There is really no use in trying to prove that Harvard students are on the whole religiously inclined. The average daily chapel attendance of one hundred indicates that there are at least that many who are genuinely interested in chapel services--and nothing else. It is true that at many colleges, the chapel attendance is compulsory, but this does not mean that there would be a smaller proportion of those student bodies at morning chapel if attendance were not compulsory. It is generally admitted that nowhere would enforced chapel meet with more opposition, or voluntary chapel find smaller congregations than at Harvard.
To those well-grounded in the ancient history of the College, this is neither surprising nor alarming. Yale was founded in the hope of turning out a race of orthodox ministers because even then, Harvard had progressed so far toward godlessness and heterodoxy. The Harvard tradition has survived and waxed strong; presumably Yale with her compulsory morning services still clings resolutely to her ancient purpose.
As Mr. Heywood Broun says, those who take most of the pleasure out of cigarette-smoking are those who say it doesn't do any harm. Those who say Harvard isn't irreligious miss the whole point. Nothing is more entertaining than shocking the casual observer or the ignorant outsider, and the well-meaning people who make excuses for "godless Harvard" and try to point out that it really isn't godless at all simply spoil the fun.
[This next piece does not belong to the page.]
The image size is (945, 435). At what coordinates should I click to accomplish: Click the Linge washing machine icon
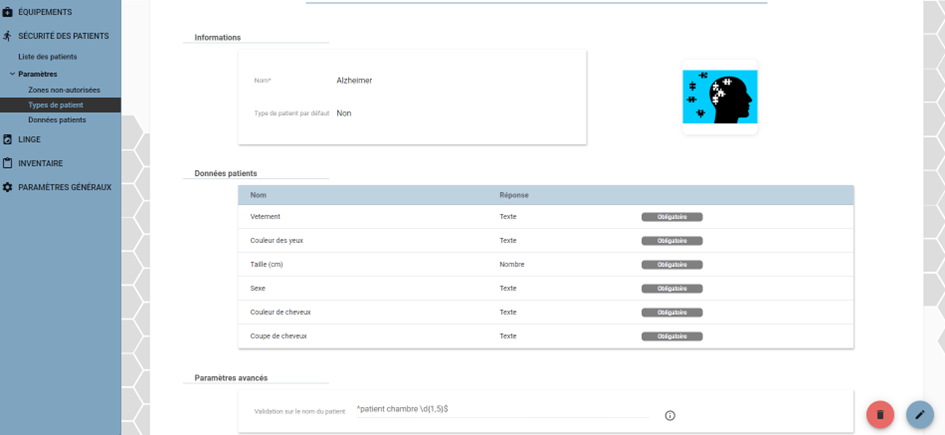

The truth of the matter is that Harvard is not irreligious but unreligious. The distinction between these two terms is the same that exists between immoral and unmoral, the first implies disregard the second implies absence. What is absent at Harvard is that standardization of religious ideas which prevails in most places, and is known as religion. In this, as in other things, the tradition of individuality remains the guiding influence.